# PAM error



## mohamed-taher (Dec 15, 2011)

Hello every body, 

I have installed freebsd FreeBSD 7.2 i386 on a VPS. There is a problem when I try to connect with ssh server port 22 through the "root" user. I have experience of adding a new user, log is without problems, any user can log in, but I'm having problems when I try to connect with root user.

Here's a picture of the problem: 







After adding these lines to /etc/ssh/sshd_config:

```
permitrootlogin yes
permitemptypasswords no
passwordauthentication yes
```

I have been able to log in to enter another user, but the root user can not log in through the ssh port, and thanks.


----------



## SirDice (Dec 15, 2011)

Don't enable root logins, use su(1) or security/sudo to gain root access.


----------



## DutchDaemon (Dec 15, 2011)

I hope you  *firewalled* your SSH port, because the entire Internet now knows you allow root logins on  your published IP address ...


----------



## SirDice (Dec 15, 2011)

They're going to try anyway, even if you don't tell anyone


----------



## mohamed-taher (Dec 16, 2011)

Thanks SirDice for help, thank you so much DutchDaemon, I will firewall my ssh.

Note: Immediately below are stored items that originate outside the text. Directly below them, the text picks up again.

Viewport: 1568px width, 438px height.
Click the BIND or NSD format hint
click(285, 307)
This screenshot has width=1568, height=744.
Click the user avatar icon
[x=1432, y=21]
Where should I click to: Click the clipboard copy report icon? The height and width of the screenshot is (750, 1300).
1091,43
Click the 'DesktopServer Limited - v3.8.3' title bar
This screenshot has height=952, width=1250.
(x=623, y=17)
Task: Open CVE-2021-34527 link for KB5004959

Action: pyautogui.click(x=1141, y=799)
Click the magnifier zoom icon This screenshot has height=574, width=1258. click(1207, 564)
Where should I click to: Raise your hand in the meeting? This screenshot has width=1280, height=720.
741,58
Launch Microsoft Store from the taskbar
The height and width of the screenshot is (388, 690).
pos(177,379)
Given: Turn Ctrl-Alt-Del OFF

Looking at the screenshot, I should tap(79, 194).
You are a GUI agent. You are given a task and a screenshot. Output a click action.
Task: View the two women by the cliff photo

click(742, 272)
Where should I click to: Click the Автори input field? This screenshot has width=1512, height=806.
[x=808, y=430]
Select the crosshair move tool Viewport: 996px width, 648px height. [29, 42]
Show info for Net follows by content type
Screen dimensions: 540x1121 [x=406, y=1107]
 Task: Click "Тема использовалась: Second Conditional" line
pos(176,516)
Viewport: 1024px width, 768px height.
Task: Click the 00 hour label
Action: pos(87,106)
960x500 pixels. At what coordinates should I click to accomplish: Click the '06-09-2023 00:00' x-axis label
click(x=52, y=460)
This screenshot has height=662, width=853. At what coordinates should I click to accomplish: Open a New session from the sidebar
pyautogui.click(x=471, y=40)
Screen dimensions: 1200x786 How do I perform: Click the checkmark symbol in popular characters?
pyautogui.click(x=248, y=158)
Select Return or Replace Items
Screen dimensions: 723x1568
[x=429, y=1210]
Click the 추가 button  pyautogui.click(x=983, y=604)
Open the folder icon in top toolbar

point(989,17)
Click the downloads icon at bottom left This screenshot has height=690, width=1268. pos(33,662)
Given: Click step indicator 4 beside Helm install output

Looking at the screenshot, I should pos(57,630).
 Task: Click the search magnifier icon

But I really want to log in with ssh using "root". I have a work will not be completed without root user. Anyway I have installed security/sudo but the same problem, I can not access the root user. Is there hope?


----------



## SirDice (Dec 16, 2011)

Login as a normal user then use sudo(8) to gain root.


----------



## mohamed-taher (Dec 16, 2011)

```
xxxxx is not in the sudoers file.  This incident will be reported.  xxxxx = normal user
```


----------



## SirDice (Dec 16, 2011)

You do realize you need to _configure_ sudo(8)? See visudo(8) and sudoers(5).


----------